The utility of an agree/disagree button would be to prevent the up/down vote arrows to be used for that purpose, which a few in this thread claim is what is happening.

(I doubt that would work though, but am curious to know if that has been implemented anywhere)


I downvoted your comment because I am arbitrary and fickle.


Your assumption that downvotes occur mostly as a result of disagreement may be flawed. (I don't know myself, obviously, but it's not how I personally tend to use the feature.)

The rest of your question/opinion is based on your perceived truth of your initial assumption. I think we cannot proceed with any of that until we know the first answer.


I completely agree. And I suggested that the down vote be removed and replaced with something like a flag. Flagging would be reserved for inappropriate comments. Upvoting can be used to sort and rank the "better" comments.

Frankly if you disagree with a comment, reply, don't down vote.


Because the informationally-equivalent action of upvoting every comment other than yours is not only tedious, but leaves you without the ability to upvote any other comment on its own merit.


Can HN experiment with this...show the users who have downvoted one particular comment or ..make the commenter name invisible until you up/down vote a comment in a particular thread...


My downmodding protocol (I rarely downvote): http://news.ycombinator.com/item?id=361390


>I cannot see how that is different than someone throwing a stone at another person just because they do not agree with them.

Can you really not see the difference ?


The interface should provide two ways to vote: one for relevance (value) and the other for agreement/disagreement.


I like how when you flag on craigslist you have to say why. If multiple people flag, the post is removed.


Why not introduce a cost to both upvote and downvote of 1 karma point?


On a similar topic, the primary use of "ignore lists" on forums appears to be the opportunity to smugly announce that someone has been added to yours.


It's just quality control.

For some reason people value karma. The possibility of a down vote makes you think twice about posting rubbish.

From that perspective the system is working as intended :)


I downvote people who downvoted me before I could downvote. Karma's a bitch.
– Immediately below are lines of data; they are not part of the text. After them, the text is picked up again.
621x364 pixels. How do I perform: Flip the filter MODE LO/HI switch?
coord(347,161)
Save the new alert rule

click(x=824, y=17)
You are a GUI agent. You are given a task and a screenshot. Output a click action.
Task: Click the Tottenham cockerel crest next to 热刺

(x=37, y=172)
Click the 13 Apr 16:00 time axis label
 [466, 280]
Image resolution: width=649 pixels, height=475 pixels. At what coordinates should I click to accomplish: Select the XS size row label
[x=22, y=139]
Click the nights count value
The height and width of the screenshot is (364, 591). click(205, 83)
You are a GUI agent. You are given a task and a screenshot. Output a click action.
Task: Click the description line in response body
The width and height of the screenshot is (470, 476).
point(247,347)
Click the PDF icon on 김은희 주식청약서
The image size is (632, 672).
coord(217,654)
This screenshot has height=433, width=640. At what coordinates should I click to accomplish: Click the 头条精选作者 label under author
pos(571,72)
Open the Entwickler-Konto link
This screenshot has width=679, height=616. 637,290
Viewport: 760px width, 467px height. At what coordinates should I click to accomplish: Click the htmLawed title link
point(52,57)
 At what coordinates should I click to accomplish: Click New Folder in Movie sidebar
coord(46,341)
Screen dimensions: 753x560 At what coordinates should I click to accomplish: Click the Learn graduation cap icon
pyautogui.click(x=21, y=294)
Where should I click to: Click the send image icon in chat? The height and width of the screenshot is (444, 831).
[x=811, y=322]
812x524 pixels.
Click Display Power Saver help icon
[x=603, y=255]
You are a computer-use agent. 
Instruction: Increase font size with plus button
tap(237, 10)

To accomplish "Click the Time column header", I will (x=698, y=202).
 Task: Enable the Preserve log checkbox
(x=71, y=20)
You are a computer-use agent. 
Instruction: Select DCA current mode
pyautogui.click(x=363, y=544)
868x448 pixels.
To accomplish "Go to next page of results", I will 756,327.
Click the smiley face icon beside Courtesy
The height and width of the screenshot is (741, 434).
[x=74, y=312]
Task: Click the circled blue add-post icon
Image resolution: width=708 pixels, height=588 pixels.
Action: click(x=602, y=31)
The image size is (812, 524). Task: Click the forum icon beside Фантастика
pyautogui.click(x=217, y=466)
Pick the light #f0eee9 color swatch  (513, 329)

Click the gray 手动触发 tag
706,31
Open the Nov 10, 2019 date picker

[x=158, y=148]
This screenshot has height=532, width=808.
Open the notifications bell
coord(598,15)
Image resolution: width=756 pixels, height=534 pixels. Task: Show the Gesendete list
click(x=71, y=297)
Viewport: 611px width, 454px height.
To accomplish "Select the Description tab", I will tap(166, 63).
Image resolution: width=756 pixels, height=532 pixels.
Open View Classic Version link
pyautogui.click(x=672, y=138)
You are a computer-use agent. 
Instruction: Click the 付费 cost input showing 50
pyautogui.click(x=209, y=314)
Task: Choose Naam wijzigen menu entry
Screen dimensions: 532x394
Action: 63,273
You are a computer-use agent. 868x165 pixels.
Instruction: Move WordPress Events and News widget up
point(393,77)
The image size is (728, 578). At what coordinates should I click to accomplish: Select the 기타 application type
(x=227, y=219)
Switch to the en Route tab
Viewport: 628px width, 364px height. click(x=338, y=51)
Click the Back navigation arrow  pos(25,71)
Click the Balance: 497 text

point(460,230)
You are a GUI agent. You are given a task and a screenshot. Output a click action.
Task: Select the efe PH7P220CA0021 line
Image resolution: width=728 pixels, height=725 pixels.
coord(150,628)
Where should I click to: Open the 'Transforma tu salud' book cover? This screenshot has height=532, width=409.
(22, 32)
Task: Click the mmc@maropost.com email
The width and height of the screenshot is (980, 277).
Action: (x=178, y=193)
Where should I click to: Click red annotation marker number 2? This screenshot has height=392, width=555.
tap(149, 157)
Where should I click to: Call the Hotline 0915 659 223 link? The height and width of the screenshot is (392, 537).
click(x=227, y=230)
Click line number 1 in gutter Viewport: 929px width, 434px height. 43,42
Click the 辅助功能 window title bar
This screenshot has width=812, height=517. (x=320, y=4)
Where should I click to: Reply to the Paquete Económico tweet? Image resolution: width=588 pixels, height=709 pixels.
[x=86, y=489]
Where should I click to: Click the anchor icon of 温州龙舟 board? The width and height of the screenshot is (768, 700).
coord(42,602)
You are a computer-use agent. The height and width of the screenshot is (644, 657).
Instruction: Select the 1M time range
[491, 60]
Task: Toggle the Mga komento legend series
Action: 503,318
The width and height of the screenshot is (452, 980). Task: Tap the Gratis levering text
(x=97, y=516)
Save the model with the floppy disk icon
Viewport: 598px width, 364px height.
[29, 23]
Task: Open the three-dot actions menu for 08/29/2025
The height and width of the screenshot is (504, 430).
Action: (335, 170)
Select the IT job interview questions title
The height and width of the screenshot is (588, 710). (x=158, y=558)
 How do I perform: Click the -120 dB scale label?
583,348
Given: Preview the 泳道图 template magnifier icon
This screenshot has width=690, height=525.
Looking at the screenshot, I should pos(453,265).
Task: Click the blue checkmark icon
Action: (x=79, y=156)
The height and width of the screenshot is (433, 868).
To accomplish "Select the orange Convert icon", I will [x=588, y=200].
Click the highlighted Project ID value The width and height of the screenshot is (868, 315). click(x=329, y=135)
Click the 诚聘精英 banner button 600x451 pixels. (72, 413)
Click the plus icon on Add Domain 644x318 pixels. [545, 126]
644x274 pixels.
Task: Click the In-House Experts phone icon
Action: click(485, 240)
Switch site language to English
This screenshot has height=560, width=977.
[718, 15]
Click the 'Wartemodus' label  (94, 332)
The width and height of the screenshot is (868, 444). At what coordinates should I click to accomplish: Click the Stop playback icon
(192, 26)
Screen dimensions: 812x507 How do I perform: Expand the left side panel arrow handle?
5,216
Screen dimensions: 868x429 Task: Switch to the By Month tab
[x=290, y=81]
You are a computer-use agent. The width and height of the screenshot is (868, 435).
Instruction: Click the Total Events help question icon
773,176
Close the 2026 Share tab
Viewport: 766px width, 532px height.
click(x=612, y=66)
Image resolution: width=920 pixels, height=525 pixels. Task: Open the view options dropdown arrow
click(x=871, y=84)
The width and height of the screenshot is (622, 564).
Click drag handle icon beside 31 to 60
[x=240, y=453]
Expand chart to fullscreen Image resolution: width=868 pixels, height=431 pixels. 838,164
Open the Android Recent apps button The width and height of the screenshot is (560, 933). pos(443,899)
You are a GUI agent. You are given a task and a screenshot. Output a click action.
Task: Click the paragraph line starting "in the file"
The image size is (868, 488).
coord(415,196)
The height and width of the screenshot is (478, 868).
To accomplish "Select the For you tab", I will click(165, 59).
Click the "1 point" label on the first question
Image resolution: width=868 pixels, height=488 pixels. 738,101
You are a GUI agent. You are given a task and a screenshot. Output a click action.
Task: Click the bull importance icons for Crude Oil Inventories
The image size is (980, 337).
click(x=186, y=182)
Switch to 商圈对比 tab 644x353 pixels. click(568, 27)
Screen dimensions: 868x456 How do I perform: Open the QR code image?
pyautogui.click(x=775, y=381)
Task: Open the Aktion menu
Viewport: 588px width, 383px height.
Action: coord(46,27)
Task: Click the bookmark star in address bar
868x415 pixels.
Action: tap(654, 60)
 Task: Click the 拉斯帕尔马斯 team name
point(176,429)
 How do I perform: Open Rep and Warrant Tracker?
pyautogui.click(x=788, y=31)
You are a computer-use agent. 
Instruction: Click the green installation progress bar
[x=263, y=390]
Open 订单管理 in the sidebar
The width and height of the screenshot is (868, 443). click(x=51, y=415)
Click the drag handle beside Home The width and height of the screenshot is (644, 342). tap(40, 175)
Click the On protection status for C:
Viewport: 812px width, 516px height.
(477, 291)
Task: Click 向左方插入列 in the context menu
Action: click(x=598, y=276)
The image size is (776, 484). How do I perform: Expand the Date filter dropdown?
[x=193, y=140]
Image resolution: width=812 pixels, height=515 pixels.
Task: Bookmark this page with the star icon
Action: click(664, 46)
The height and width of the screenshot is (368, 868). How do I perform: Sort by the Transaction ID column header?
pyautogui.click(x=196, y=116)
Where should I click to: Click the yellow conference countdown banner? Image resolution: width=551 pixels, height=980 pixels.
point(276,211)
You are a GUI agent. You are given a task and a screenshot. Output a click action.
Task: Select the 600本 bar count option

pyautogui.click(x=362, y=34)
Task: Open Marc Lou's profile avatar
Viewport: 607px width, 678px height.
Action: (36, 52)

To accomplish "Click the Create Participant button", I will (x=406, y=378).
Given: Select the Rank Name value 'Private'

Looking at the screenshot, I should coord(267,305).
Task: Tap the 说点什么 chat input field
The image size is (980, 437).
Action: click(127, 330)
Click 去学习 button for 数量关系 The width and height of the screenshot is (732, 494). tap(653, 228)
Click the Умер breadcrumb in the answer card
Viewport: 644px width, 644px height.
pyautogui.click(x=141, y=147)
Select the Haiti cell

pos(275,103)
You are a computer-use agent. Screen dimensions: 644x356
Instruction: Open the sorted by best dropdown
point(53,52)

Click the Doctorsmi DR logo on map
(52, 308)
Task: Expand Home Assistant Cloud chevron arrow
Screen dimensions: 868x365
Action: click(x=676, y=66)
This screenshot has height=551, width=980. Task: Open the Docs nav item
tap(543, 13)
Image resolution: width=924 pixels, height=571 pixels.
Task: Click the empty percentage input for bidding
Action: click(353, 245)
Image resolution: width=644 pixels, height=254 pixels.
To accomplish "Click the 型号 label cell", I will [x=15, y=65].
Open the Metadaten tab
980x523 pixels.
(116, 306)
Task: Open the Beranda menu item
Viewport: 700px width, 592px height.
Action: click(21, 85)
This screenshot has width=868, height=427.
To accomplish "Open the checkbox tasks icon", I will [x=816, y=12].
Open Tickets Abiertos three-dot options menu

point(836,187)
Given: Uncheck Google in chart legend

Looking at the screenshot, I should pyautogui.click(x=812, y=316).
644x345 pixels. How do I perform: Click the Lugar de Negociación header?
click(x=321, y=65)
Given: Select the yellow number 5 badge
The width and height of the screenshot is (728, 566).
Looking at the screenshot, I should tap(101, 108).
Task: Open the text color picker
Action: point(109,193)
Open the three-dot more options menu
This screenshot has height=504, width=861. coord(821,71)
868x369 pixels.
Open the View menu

The worst part is downvoting someone without expressing why you did it. For example :

This is spam. Downvoted.

Most of the time people seem to just don't care about how someone else feels when gets downvoted. In the case of an article this gets more frustrating because there was effort to do it, document it and other things too. Even if the article is not what you think of "cool" it doesn't mean that it doesn't deserve an explanation on why it was downvoted. Some might say: This is the internet, democracy etc... Democracy is also getting annoyed when someone thinks of you like a "nothing". Other times, someone might post something that he doesn't like, only to see if others feel the same too.


I've had comments and submissions of mine downvoted before, and I didn't take offense. The article or my comment was simply "unliked" rather than enjoyed (upvoted) or met with indifference (left alone). Reading anything more into it is kind of silly.

You certainly can't please everyone all the time.


I think it's actually natural for people to feel offended, because down voting is an active engagement.

There are actually 3 choices. Ignore, up vote, and down vote. Down vote is taking the time and effort to click and purposely bury something. If it was unliked it would have probably simply been ignored. I seriously doubt most people read through each title and only either down vote or up vote. Most would probably be ignored, with the particularly hated ones being more likely down voted.